10.1. Basics, Graphs, and Rules¶
10.1.1. Hello World¶
These examples use the Python 3 interface for the software. After each run a PDF summary is compiled. The content can be specified via the Python script.
1# Normal printing to the terminal:
2print("Hello world")
3# Make some headers in the summary:
4post.summaryChapter("Hello")
5post.summarySection("World")
6# Load a moleucle from a SMILES string:
7mol = smiles("Cn1cnc2c1c(=O)n(c(=O)n2C)C", name="Caffeine")
8# Put a visualisation of the molecule in the summary:
9mol.print()
10.1.2. Graph Loading¶
Molecules are encoded as attributed graphs.
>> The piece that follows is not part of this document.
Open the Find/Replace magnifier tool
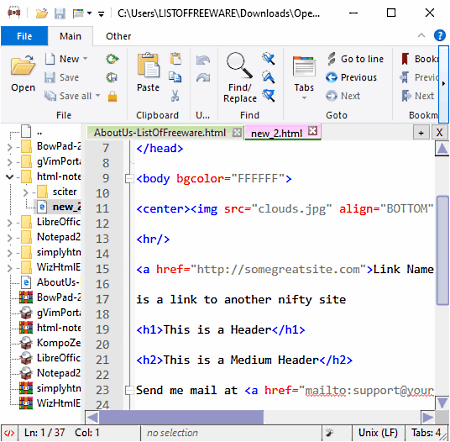The height and width of the screenshot is (442, 450). click(x=240, y=65)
They can be loaded from SMILES strings, and in general any graph can be loaded from a GML specification, or from the SMILES-like format GraphDFS.
1# Load a graph from a SMILES string (only for molecule graphs):
2ethanol1 = smiles("CCO", name="Ethanol1")
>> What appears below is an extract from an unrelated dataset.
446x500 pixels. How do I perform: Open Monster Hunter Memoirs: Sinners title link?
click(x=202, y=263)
3# Load a graph from a SMILES-like format, called "GraphDFS", but for general graphs:
4ethanol2 = graphDFS("[C]([H])([H])([H])[C]([H])([H])[O][H]", name="Ethanol2")
5# The GraphDFS format also supports implicit hydrogens:
6ethanol3 = graphDFS("CCO", name="Ethanol3")
7# The basic graph format is GML:
8ethanol4 = graphGMLString("""graph [
9 node [ id 0 label "C" ]
10 node [ id 1 label "C" ]
11 node [ id 2 label "O" ]
12 node [ id 3 label "H" ]
13 node [ id 4 label "H" ]
14 node [ id 5 label "H" ]
15 node [ id 6 label "H" ]
16 node [ id 7 label "H" ]
17 node [ id 8 label "H" ]
18 edge [ source 1 target 0 label "-" ]
19 edge [ source 2 target 1 label "-" ]
20 edge [ source 3 target 0 label "-" ]
21 edge [ source 4 target 0 label "-" ]
22 edge [ source 5 target 0 label "-" ]
23 edge [ source 6 target 1 label "-" ]
24 edge [ source 7 target 1 label "-" ]
25 edge [ source 8 target 2 label "-" ]
26]""", name="Ethanol4")
27# They really are all loading the same graph into different objects:
28assert ethanol1.isomorphism(ethanol2) == 1
29assert ethanol1.isomorphism(ethanol3) == 1
30assert ethanol1.isomorphism(ethanol4) == 1
31# and they can be visualised:
32ethanol1.print()
33# All loaded graphs are added to a list 'inputGraphs':
34for g in inputGraphs:
35 g.print()
10.1.3. Printing Graphs/Molecules¶
The visualisation of graphs can be “prettified” using special printing options. The changes can make the graphs look like normal molecule visualisations.
1# Our test graph, representing the molecule caffeine:
2g = smiles('Cn1cnc2c1c(=O)n(c(=O)n2C)C')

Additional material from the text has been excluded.